In the thousand days that I’ve been stuck here, getting sicker and sicker, losing my ability to function in a world that increasingly excludes me and mine, I have watched people who swore they would strive for a better, more inclusive and kinder world completely abandon people like me. Running off to and organising every no-mask-mandate super-spreader event they could as soon as possible, partying in the middle of a plague. Almost completely abandoning all the creative ways and possibilities we found during lockdown to make the world a better, safer, more inclusive place for disabled and immunocompromised people.
I understand how hard it was, trust me on that. It must have been marvelous to feel free again, hug your friends, return to something like a normal life. But a fuckload of us couldn’t, and can’t, and may never be able to do so again.
For obvious reasons, I did not attend the funeral of beloved 23 tribe member Claudia Bolton. I also couldn’t bear to watch the live video of it… because from what I could see, not a single fucking one of those attending wore a mask to it. There were at least fifteen Covid cases afterward as a result. I don’t know how many of those converted to Long Covid, but I have sympathy for those for whom it did. But not much pity.
Before the brain fog symptoms caught me up, I did manage to do some writing. I was proud to have a piece in Paul Watson’s Rituals And Declarations volumes of folklore and resistance, called ‘Plastic Altars, Titanium Bones’, which talked about my cyborg transformation and the altar I created to keep me going through both that part of my Chapel Perilous and my Long Whatever, ‘The Shrine of the Useless Eaters’.
(‘Useless Eaters’ – ‘Unnütze Esser’ in German – was the Nazi term for the disabled people they rounded up, put in concentration camps and slaughtered. I intend to reclaim this term in much the same way we queers have reclaimed that one.)
Among the figures on the Shrine is Adam Jensen, protagonist of the Deus Ex prequel games, whose often-memed phrase was one I said to myself a lot during these thousand days…
“I never asked for this”.
The other thing I wrote was one of a collection of new essays for the Hilaritas edition of Robert Anton Wilson’s Sex Drugs and The Occult – A Journey Beyond Limits. It’s called ‘Spiral Architect’, and it was an honour to be among the creators who contributed, including Grant Morrison. (I even recorded a video of me reading it for a related Nutopia event.)
But after that, I was pretty much a zombie for over a year.
Last year, my wife, the artist Kirsty Hall, was diagnosed with a rare form of cancer. Anal cancer, of all things – and believe me, we did all the black humour arse jokes possible. But the humour got pretty thin when I had to listen to my beloved scream in agony every time she took a shit, for a year.

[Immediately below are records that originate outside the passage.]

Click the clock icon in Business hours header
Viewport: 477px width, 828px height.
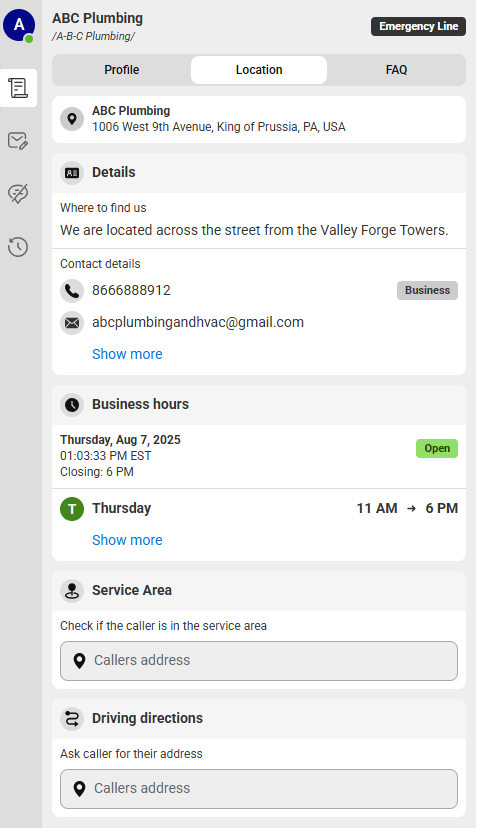72,405
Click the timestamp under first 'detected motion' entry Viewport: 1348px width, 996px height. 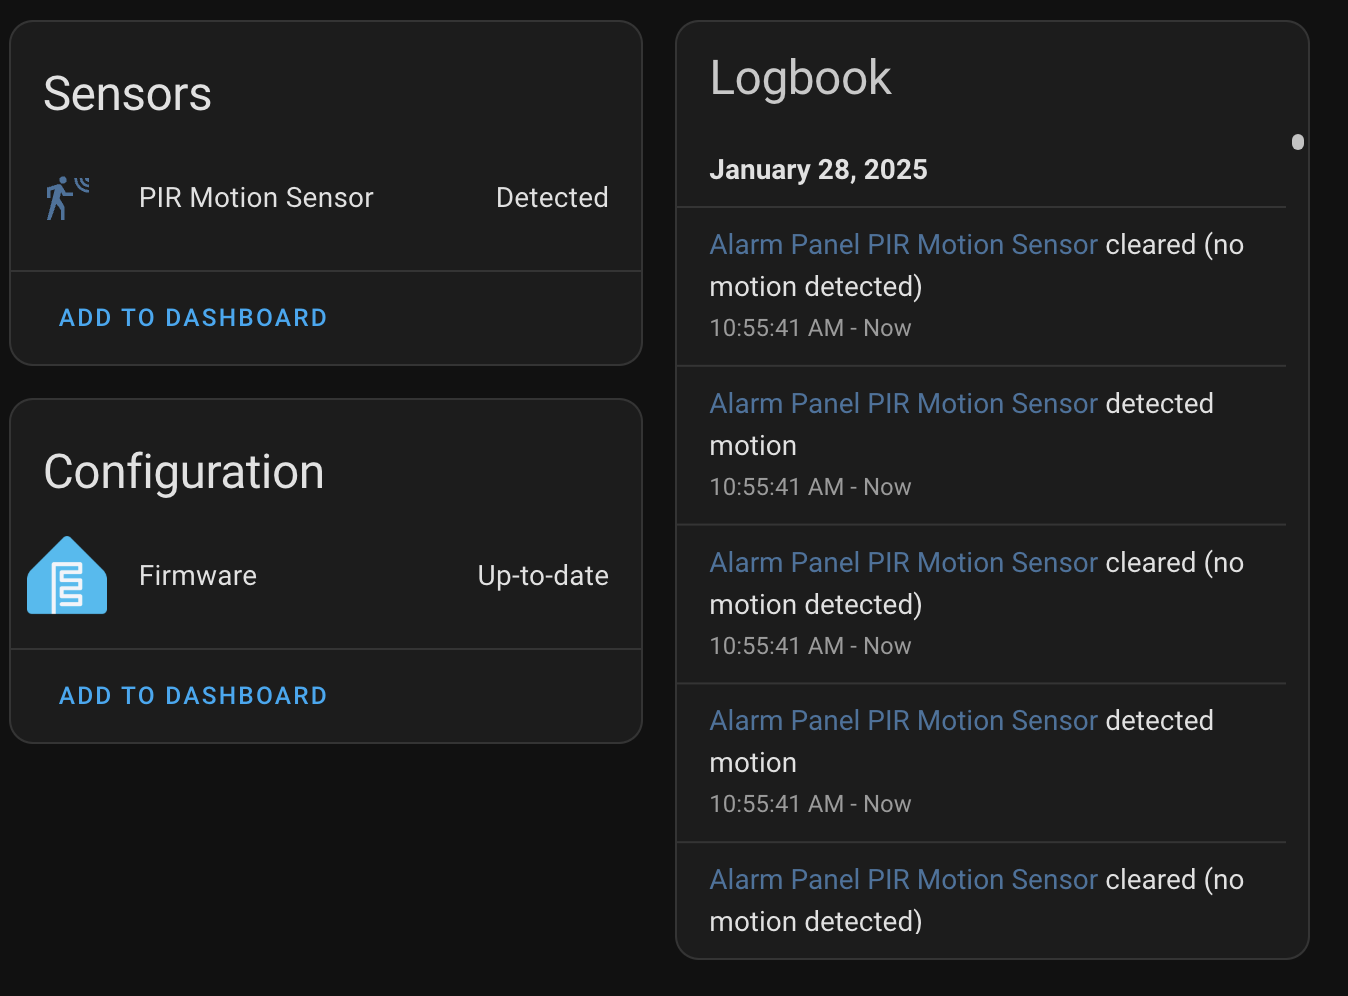[810, 487]
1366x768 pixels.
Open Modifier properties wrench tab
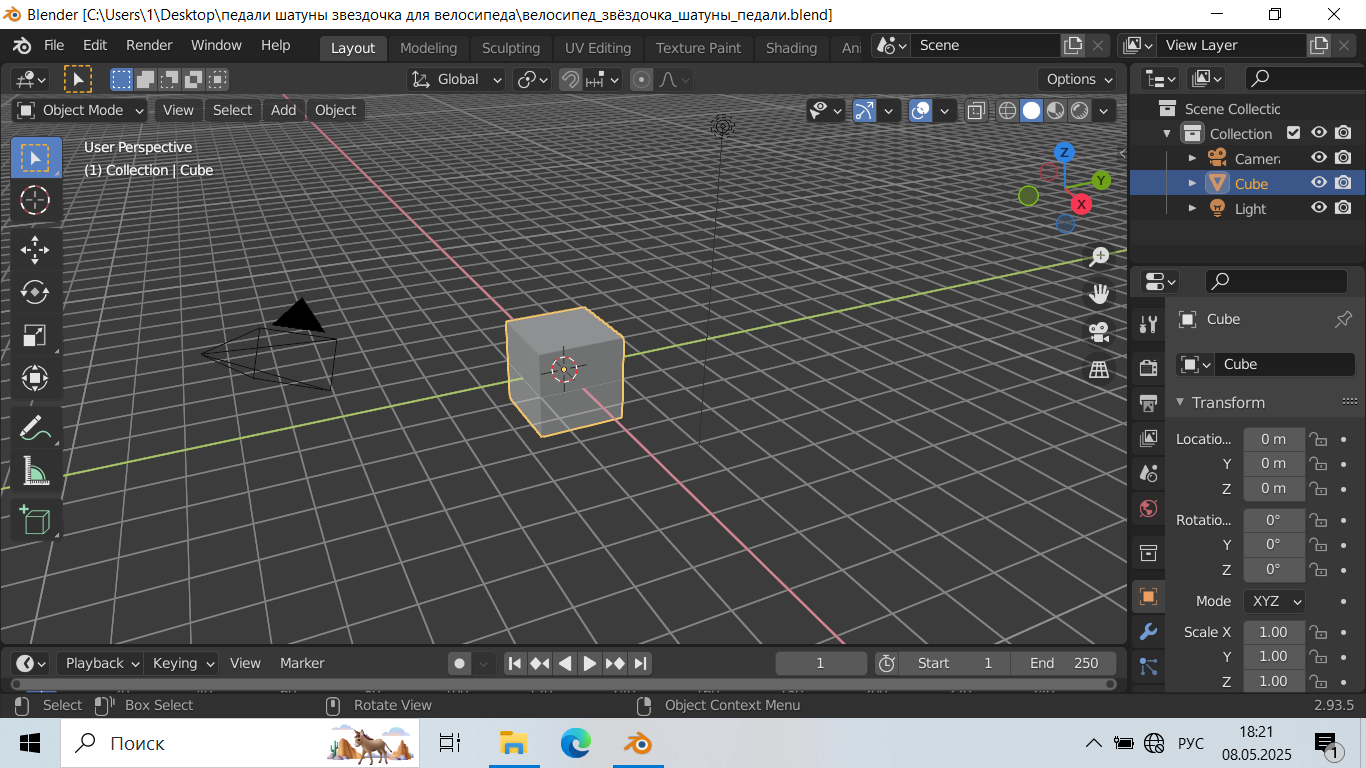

When I told the 23 community this, I received a lot of well-wishing and kind messages… and then a bunch of them immediately posted anti-vaxx and anti-mask propaganda.
One of them, when I gently suggested gaining an understanding of such crip/chronically ill terms as ‘spoon theory’, just called me a cunt and told me to fuck off. Another told me, when I refused to continue an argument about a mutual acquaintance because I didn’t have the spoons (physical and mental energy) to do so, accused me of “hiding behind my disability”.
Failing the Kobayashi Maru while laughing your arses off.
Kirsty, thanks to the excellent work of St. James’ Hospital in Leeds, is now in full remission, but that year of fear and agony took its toll on both of us.
Kirsty underwent 6 weeks of radio/chemotherapy at St. Jimmy’s (the staff were fantastic… but we were aghast at how many visitors to this specialist cancer hospital did not wear masks). We spent weekdays there, staying in the hospital’s hotel wing for patients and carers – the closest thing to a holiday we have had in a long time – and coming home at weekends.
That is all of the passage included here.